If you are here for less than six months, or are here on an Academic Visitor visa of any length, then you are only entitled to free NHS hospital treatment in emergency situations. For non-emergency cover, you should either bring your EHIC card with you (for residents of the European Economic Area - see above), or arrange private medical insurance for the duration of your stay.
The nearest Accident & Emergency department is at the John Radcliffe Hospital on Headley Way. To call an ambulance, dial 999 from a landline, or 112 from a mobile. Only call an ambulance when someone is seriously ill or injured and their life is at risk.
Most health centres offer 'emergency' or 'urgent' appointments or walk-in clinics if you need a same-day consultation for a medical condition which is not life-threatening.
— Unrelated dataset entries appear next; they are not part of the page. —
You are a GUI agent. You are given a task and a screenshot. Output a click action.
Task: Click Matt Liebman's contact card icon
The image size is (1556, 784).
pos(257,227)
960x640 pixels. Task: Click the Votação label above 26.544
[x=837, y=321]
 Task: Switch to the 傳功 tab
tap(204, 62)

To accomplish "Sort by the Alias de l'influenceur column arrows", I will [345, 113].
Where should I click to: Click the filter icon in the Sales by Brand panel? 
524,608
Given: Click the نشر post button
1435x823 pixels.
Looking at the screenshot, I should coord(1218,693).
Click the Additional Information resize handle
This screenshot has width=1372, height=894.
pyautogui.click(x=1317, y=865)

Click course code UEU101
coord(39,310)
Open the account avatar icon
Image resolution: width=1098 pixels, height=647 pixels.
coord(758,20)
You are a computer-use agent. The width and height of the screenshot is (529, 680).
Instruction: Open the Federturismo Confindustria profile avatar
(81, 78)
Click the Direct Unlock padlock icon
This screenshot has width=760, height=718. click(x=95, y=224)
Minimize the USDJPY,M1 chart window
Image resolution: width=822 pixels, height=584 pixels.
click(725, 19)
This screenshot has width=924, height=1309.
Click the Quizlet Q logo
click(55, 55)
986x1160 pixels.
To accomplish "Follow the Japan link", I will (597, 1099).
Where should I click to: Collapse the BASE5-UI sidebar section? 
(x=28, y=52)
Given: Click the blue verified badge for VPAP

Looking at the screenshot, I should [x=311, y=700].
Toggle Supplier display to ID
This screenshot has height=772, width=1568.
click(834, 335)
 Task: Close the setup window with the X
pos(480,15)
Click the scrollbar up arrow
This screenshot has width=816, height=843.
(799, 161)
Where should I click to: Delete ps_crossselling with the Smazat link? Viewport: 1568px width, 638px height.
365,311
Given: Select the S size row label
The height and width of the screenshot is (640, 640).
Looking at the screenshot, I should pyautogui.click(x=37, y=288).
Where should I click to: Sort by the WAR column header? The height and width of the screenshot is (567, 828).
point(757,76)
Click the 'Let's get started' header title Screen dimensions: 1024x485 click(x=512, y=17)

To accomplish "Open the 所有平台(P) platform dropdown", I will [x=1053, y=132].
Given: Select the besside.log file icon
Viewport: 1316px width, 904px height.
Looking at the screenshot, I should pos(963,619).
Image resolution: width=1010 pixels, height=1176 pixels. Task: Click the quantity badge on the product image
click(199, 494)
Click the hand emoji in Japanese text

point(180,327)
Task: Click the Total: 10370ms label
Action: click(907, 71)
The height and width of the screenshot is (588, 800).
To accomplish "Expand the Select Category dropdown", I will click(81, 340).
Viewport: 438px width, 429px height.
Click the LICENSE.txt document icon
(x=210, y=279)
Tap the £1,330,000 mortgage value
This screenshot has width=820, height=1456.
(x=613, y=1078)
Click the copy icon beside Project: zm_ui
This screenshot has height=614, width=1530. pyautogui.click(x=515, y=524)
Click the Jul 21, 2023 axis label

If your health centre is closed, you should be able to obtain the 'out of hours' contact number for alternative healthcare during the closed period. You can also call the NHS Direct advice line on 111 who can organise out of hours care from GPs, community nurses or paramedics as appropriate. The NHS website gives information on the most common conditions, along with their treatments, or you can consult your local pharmacist for advice about minor illnesses.
The NHS offers subsidised dental services. Children receive free treatment, as do people who meet certain other criteria (check your eligibility). Some dental practices work in the private sector (i.e. not funded by the NHS), or offer a combination of NHS and private services. It can be difficult to find a good dental practice which has spaces for NHS patients, so ask colleagues or neighbours for recommendations.If you have private healthcare insurance, you should check whether this includes dental cover.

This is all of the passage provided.